Excerpts from a dataset:
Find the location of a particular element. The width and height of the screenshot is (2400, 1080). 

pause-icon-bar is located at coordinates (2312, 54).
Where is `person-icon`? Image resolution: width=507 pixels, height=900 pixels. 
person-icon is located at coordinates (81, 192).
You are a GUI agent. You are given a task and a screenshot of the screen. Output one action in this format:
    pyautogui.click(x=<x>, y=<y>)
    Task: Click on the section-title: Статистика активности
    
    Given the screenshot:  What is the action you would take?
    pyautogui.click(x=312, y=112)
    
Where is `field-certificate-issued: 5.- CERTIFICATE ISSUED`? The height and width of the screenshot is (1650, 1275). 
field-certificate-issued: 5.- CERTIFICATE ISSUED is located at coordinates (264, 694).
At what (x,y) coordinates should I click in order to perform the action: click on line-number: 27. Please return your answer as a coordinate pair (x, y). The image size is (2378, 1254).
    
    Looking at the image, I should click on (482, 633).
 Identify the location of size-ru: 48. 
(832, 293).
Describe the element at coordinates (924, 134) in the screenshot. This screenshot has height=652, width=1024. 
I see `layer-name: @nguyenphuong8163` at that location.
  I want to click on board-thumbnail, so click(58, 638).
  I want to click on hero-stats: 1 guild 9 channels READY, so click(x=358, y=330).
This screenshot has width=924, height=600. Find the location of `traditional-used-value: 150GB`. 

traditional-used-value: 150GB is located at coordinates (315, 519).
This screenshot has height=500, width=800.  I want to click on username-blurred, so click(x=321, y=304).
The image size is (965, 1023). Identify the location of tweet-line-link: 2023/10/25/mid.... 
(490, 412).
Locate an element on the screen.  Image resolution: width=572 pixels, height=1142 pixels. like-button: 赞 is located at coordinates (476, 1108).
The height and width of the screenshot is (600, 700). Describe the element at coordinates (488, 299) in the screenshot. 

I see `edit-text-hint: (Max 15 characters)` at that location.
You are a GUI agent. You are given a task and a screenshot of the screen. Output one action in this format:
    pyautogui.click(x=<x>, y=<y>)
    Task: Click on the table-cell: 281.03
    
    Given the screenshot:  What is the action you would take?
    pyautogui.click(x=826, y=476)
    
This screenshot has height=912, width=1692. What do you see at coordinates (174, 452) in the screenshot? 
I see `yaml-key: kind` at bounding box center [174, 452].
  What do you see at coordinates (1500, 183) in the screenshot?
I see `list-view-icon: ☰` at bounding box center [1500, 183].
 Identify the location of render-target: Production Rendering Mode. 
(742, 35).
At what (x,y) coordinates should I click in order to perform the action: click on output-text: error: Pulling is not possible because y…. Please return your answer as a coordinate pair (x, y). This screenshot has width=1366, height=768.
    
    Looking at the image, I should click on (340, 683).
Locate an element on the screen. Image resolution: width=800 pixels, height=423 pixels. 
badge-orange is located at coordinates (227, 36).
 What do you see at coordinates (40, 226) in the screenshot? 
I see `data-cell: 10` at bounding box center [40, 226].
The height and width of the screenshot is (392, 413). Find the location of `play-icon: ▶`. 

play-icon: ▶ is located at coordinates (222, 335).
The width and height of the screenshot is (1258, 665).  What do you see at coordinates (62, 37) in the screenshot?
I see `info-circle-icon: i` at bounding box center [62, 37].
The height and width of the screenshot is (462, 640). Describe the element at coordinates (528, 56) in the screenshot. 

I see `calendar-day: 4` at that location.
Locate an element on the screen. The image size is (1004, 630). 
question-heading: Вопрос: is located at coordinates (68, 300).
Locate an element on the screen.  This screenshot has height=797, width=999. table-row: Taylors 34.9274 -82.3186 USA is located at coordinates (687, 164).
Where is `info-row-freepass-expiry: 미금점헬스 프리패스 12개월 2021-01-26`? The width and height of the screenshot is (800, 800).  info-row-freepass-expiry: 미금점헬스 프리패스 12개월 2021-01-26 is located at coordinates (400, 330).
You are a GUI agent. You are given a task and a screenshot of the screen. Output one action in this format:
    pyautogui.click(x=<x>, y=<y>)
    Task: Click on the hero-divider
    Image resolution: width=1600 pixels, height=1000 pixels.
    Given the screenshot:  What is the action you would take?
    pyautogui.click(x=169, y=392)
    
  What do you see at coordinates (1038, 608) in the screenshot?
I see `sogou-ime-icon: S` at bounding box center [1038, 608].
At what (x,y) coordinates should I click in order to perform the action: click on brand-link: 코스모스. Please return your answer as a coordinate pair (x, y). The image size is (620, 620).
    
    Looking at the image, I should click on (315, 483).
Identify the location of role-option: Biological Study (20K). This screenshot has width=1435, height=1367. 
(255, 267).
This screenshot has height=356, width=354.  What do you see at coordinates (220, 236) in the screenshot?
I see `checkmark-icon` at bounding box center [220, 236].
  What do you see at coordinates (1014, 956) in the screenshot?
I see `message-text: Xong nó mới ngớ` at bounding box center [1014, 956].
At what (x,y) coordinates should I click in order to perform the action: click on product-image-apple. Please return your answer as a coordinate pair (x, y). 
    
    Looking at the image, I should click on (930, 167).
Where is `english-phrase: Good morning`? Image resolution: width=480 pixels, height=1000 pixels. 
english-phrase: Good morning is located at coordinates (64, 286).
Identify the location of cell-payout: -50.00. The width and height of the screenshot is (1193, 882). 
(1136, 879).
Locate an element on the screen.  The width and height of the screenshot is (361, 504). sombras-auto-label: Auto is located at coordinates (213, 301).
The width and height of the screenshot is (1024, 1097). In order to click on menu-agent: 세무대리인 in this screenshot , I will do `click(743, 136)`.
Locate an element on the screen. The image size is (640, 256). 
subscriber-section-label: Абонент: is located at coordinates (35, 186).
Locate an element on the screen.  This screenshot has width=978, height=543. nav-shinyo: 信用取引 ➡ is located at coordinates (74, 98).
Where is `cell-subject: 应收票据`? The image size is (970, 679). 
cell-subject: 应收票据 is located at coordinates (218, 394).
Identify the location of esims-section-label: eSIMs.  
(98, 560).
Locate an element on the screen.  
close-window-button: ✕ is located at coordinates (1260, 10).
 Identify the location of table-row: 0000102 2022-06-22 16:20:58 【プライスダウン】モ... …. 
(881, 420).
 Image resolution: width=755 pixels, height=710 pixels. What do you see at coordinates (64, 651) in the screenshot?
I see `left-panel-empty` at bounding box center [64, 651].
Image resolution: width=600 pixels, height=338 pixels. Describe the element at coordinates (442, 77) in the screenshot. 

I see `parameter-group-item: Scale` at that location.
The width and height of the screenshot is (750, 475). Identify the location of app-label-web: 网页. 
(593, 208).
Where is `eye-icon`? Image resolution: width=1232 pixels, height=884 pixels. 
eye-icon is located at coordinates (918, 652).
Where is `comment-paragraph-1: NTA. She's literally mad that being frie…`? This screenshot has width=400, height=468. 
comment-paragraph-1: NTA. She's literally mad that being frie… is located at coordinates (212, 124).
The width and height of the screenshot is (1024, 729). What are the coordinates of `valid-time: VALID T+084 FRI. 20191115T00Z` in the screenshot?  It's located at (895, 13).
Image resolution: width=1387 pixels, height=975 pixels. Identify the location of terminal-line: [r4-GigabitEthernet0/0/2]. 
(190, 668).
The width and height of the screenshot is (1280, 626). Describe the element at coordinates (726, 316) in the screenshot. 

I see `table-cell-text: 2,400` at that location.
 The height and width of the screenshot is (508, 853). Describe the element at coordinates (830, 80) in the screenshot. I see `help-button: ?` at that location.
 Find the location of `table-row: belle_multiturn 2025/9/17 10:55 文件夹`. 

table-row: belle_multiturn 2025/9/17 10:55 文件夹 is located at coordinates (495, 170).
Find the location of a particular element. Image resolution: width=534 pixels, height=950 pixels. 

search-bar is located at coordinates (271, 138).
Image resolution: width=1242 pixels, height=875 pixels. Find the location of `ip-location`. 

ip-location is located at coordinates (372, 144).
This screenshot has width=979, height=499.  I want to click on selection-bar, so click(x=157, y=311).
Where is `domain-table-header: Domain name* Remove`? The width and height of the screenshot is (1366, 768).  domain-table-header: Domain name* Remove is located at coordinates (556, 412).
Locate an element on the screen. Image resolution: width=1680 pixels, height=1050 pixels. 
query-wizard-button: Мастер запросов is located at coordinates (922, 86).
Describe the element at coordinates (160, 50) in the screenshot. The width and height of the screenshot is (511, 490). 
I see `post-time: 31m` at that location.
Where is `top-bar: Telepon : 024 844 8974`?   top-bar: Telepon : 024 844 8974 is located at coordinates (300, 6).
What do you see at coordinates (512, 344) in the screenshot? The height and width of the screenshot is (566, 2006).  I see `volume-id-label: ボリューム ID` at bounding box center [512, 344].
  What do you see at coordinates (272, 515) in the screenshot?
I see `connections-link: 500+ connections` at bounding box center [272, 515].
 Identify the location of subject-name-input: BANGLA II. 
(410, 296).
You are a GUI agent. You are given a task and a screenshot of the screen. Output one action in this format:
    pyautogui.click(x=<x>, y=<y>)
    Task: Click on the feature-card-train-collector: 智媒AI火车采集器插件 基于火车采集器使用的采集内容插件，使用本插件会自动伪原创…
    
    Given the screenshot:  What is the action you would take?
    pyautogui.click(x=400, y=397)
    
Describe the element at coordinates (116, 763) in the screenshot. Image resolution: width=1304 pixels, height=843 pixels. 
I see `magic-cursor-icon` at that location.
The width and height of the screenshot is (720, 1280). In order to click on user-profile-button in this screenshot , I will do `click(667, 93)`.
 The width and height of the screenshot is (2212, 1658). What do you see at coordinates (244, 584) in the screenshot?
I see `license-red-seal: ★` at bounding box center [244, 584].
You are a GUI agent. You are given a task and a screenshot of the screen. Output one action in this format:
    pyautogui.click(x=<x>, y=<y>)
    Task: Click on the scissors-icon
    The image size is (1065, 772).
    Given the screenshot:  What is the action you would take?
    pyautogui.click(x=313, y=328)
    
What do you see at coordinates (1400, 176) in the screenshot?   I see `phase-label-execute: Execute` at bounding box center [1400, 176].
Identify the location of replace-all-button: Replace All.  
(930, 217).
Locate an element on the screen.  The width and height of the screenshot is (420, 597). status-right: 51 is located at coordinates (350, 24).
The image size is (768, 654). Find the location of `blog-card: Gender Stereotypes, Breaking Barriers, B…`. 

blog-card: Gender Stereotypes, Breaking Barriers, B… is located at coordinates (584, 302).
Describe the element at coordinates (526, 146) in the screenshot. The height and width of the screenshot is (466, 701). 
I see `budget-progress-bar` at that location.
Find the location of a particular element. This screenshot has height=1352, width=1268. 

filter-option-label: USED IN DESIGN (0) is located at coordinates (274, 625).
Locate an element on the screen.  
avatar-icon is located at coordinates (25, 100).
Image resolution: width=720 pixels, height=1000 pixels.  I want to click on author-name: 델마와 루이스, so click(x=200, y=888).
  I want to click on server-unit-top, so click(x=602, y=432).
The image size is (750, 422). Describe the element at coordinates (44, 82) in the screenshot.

The task: Swap "screenshot" for "image" in the records, from the line containing "I want to click on hero-stats: 1" through the line containing "coordinates (476, 1108).", and return only those lines with nothing else changed.

Response to this task:
  I want to click on hero-stats: 1 guild 9 channels READY, so click(x=358, y=330).
This image has width=924, height=600. Find the location of `traditional-used-value: 150GB`. 

traditional-used-value: 150GB is located at coordinates (315, 519).
This image has height=500, width=800.  I want to click on username-blurred, so click(x=321, y=304).
The image size is (965, 1023). Identify the location of tweet-line-link: 2023/10/25/mid.... 
(490, 412).
Locate an element on the screen.  Image resolution: width=572 pixels, height=1142 pixels. like-button: 赞 is located at coordinates (476, 1108).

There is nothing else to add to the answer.